#### Reading text:
↓
On 3/25/26 8:51 AM, Ales Musil via dev wrote:
> On Tue, Mar 24, 2026 at 9:04 PM Ilya Maximets <[email protected]> wrote:
> 
>> On 3/24/26 6:32 PM, Mark Michelson wrote:
>>> Hi Ilya,
>>>
>>> First off, what a great change! I love seeing this sort of improvement!
>>>
>>> I had a look through the patches, and I couldn't find any technical
>>> faults with them. From that point of view:
>>>
>>> Acked-by: Mark Michelson <[email protected]>
>>
>> Thanks!
>>
>>>
>>> When it comes to backporting the change to 26.03, I'm a bit hesitant.
>>> My instinct is to say that we should absolutely backport it since it
>>> is a tremendous performance improvement. I also share your view that
>>> people that follow the LTS would miss out on this for two years. We
>>> only just released 26.03.0 less than a week ago. This may also help
>>> with deployments that see unreasonably large polling intervals in
>>> ovn-controller, since this presumably would be a way to trim that
>>> down.
>>>
>>> However, when I think of times we have made exceptions in the past for
>>> performance improvement or new feature backports, this patch series is
>>> missing some of the typical elements we would normally see.
>>> 1. I mentioned that this could be helpful with unreasonably long
>>> polling intervals. However, I don't know that we actually have data to
>>> show that handling of conjunctive flows is a common cause of this
>>> problem amongst large deployments. Typically, if we are going to
>>> backport a performance patch, we need to have some evidence that
>>> without the performance improvement, reasonably-sized deployments have
>>> difficulty functioning. I don't know that we have that for this patch
>>> series.
>>
>> I'm aware of at least a few real world deployments that would have much
>> easier time with these changes.  But I also agree that those setups are
>> a little unreasonable in the way the ACLs are configured.  At the same
>> time, it is often not particularly easy to persuade users to do things
>> differently. :)
>>
>>> 2. It affects the critical path for ovn-controller's functionality,
>>> rather than affecting something supplemental or optional.
>>> 3. There is no way to opt in or out of this change.
>>> 4. The change adds no new tests. In the context of adding this to
>>> "main" this is fine, since we rely on existing tests to cover the
>>> changes. We have a long testing period where we can plug gaps in
>>> coverage in case this change ends up causing an issue. With a
>>> backport, we don't have the same luxury.
>>
>> This set does technically enable extra testing, since the masking of
>> conjunction ids is removed for the I-P vs recompute comparison.
>> It's not a dedicated test for sure, but we have pre-existing ones for
>> merging the conjunctions.  Just wanted to point out the technicality. :)
↑
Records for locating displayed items
↓
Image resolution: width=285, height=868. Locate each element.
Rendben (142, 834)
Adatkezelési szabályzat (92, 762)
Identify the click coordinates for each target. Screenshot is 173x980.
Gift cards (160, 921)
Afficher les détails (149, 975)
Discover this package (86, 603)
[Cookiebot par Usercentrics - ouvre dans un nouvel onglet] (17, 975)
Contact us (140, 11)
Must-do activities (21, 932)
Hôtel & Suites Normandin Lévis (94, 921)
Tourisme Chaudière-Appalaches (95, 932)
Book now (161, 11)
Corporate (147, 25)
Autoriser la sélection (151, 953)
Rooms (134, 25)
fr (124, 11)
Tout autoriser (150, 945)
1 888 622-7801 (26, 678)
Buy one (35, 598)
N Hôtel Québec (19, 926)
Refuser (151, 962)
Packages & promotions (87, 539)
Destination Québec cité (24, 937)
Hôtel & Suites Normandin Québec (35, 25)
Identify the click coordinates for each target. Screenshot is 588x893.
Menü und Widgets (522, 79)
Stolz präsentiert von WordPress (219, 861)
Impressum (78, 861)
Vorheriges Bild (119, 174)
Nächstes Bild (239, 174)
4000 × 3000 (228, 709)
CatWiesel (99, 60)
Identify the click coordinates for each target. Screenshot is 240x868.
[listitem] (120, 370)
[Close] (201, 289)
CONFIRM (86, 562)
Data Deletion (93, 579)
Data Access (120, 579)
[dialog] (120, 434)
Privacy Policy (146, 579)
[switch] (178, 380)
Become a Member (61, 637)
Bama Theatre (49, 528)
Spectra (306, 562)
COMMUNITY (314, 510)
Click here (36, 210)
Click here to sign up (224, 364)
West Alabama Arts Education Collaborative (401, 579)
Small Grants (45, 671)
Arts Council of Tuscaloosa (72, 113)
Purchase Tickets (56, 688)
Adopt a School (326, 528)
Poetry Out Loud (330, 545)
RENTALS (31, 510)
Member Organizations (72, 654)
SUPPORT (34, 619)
↑
#### Set tasks:
A. Rewrite this part of the listing as a JSON list of strings, one per line, with blank lines omitted: begin at the listing line that contains "N Hôtel Québec (19, 926)" and stop after the last line of the listing.
B. Extend the mailing-list thread about backporting the conjunctive flow change from where it stops.
The mailing-list thread and the listing come from unrelated sources.

#### The replies:
A.
[
  "N Hôtel Québec (19, 926)",
  "Refuser (151, 962)",
  "Packages & promotions (87, 539)",
  "Destination Québec cité (24, 937)",
  "Hôtel & Suites Normandin Québec (35, 25)",
  "Identify the click coordinates for each target. Screenshot is 588x893.",
  "Menü und Widgets (522, 79)",
  "Stolz präsentiert von WordPress (219, 861)",
  "Impressum (78, 861)",
  "Vorheriges Bild (119, 174)",
  "Nächstes Bild (239, 174)",
  "4000 × 3000 (228, 709)",
  "CatWiesel (99, 60)",
  "Identify the click coordinates for each target. Screenshot is 240x868.",
  "[listitem] (120, 370)",
  "[Close] (201, 289)",
  "CONFIRM (86, 562)",
  "Data Deletion (93, 579)",
  "Data Access (120, 579)",
  "[dialog] (120, 434)",
  "Privacy Policy (146, 579)",
  "[switch] (178, 380)",
  "Become a Member (61, 637)",
  "Bama Theatre (49, 528)",
  "Spectra (306, 562)",
  "COMMUNITY (314, 510)",
  "Click here (36, 210)",
  "Click here to sign up (224, 364)",
  "West Alabama Arts Education Collaborative (401, 579)",
  "Small Grants (45, 671)",
  "Arts Council of Tuscaloosa (72, 113)",
  "Purchase Tickets (56, 688)",
  "Adopt a School (326, 528)",
  "Poetry Out Loud (330, 545)",
  "RENTALS (31, 510)",
  "Member Organizations (72, 654)",
  "SUPPORT (34, 619)"
]

B.
>>
>>>
>>> It may seem strange, but maybe adding opt-in semantics to the backport
>>> would help here. This way, if it turns out there is some sort of error
>>> in the code that we did not see during review, it will only affect
>>> those who opt into the performance enhancement, and they can easily
>>> disable it without the need for any emergency code fixes. For main
>>> (i.e. 26.09 and beyond) we would ignore whatever option is added for
>>> 26.03 and always use the optimized code.
>>
>> It doesn't sound right to duplicate the code just to be able to have
>> the old slow way of doing things, so I'd vote for not backporting in
>> case backporting means an extra knob.
>>
>>>
>>> What do you think? Does anyone else want to weigh in on this?
>>
>> As I said originally, it's a tricky one.  And it's an enhancement for
>> the most part, so the default answer is "no" for backports.  So, I'm
>> leaving this entirely for OVN maintainers to decide if it's worth the
>> risk.
>>
>> The last patch in the set is the largest one and the most complicated.
>> So, one more option to consider might be to backport only the first 3.
>> This would bring the majority of performance of this set to 26.03.
>>
>> Best regards, Ilya Maximets.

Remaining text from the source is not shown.